▶ **Assignment**: The line with "The image size is (1665, 583)." marks the start; please set it down along with all later lines through the end of the material, exactly, leaving out pictures.

▶ **Source data**:
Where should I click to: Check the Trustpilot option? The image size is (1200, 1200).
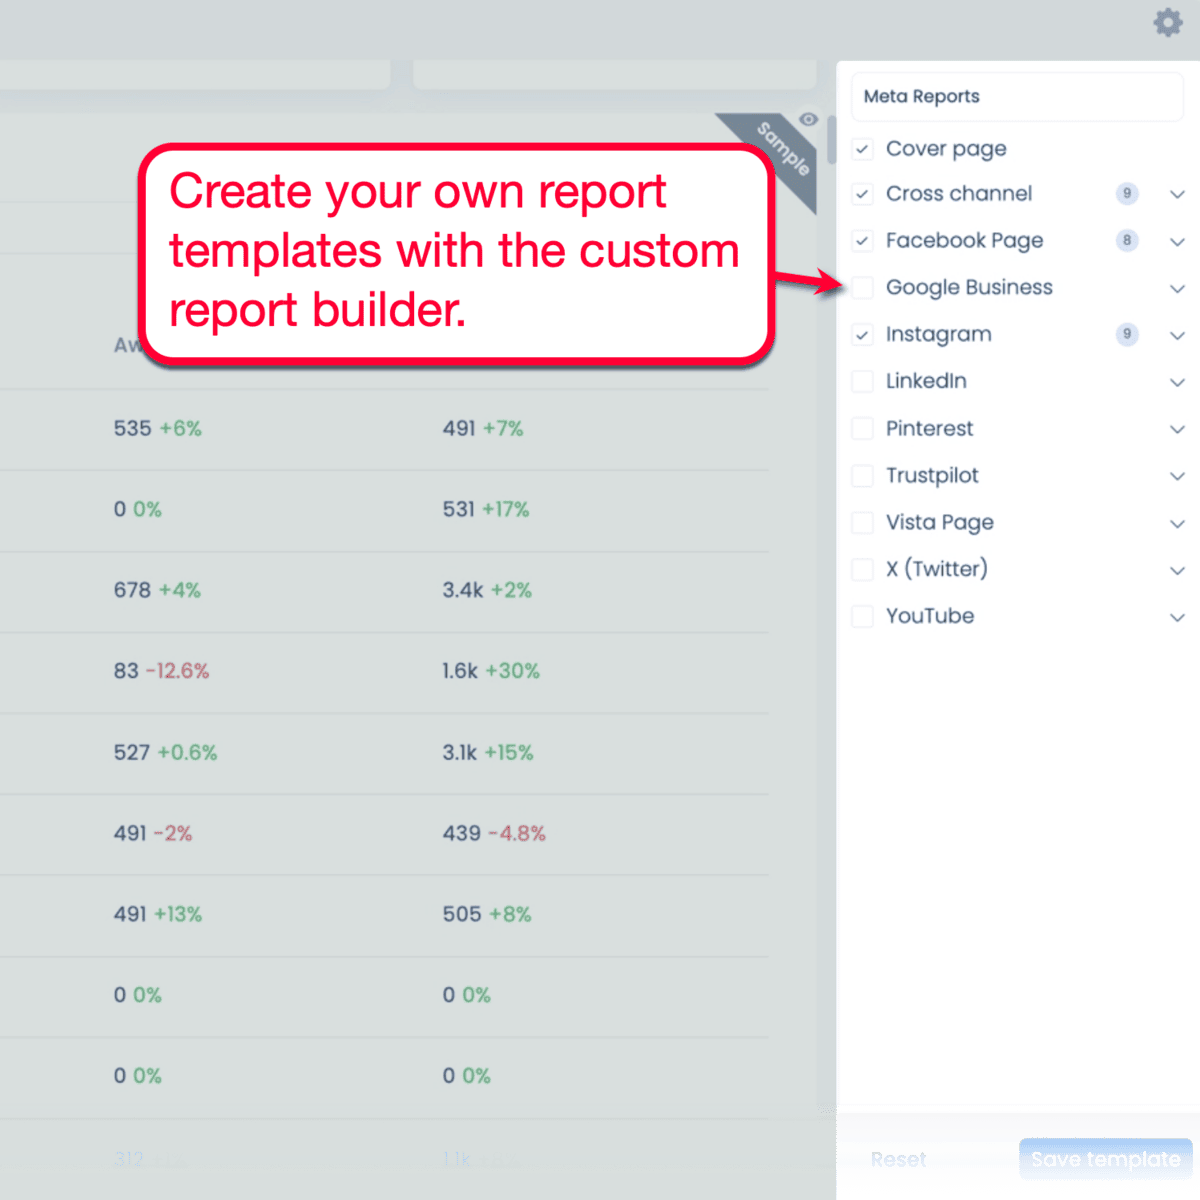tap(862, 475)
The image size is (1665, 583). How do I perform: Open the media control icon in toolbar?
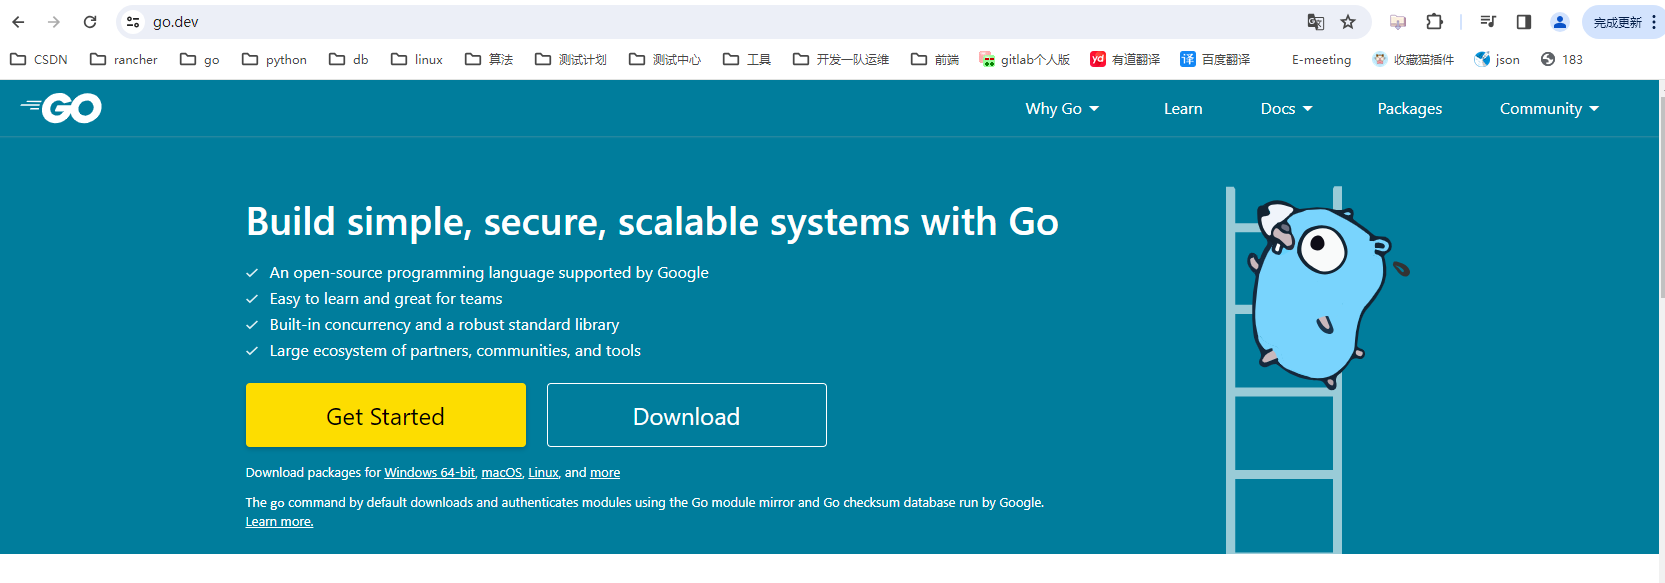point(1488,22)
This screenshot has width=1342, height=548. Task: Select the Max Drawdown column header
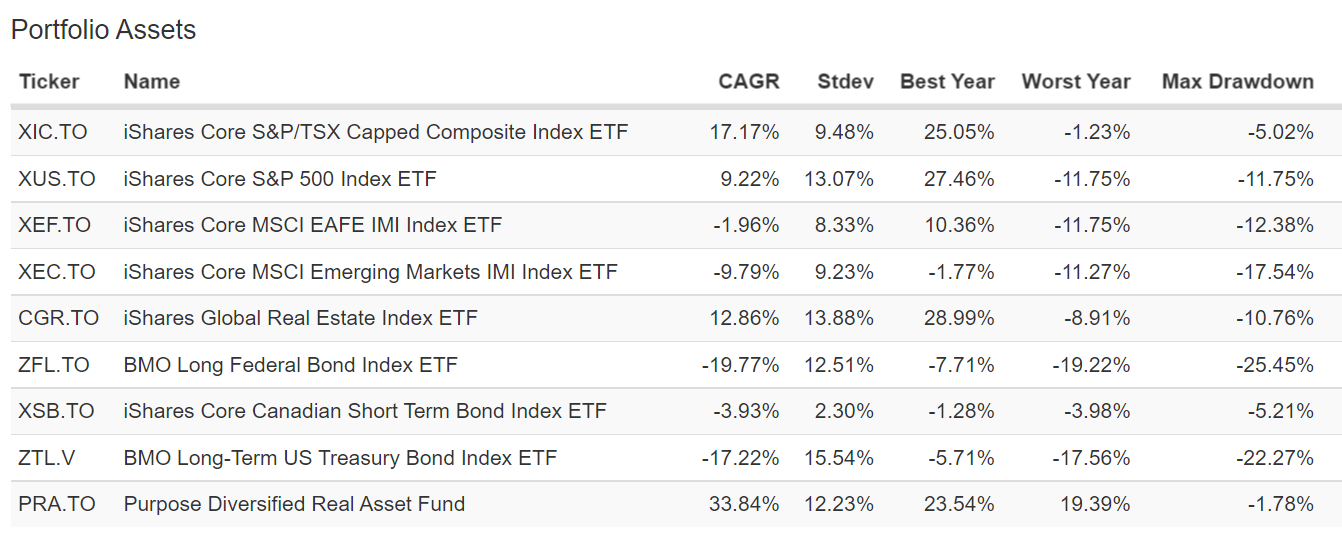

▶ **Answer box**:
The image size is (1665, 583). How do I perform: Open the media control icon in toolbar?
point(1488,22)
This screenshot has width=1342, height=548. Task: Select the Max Drawdown column header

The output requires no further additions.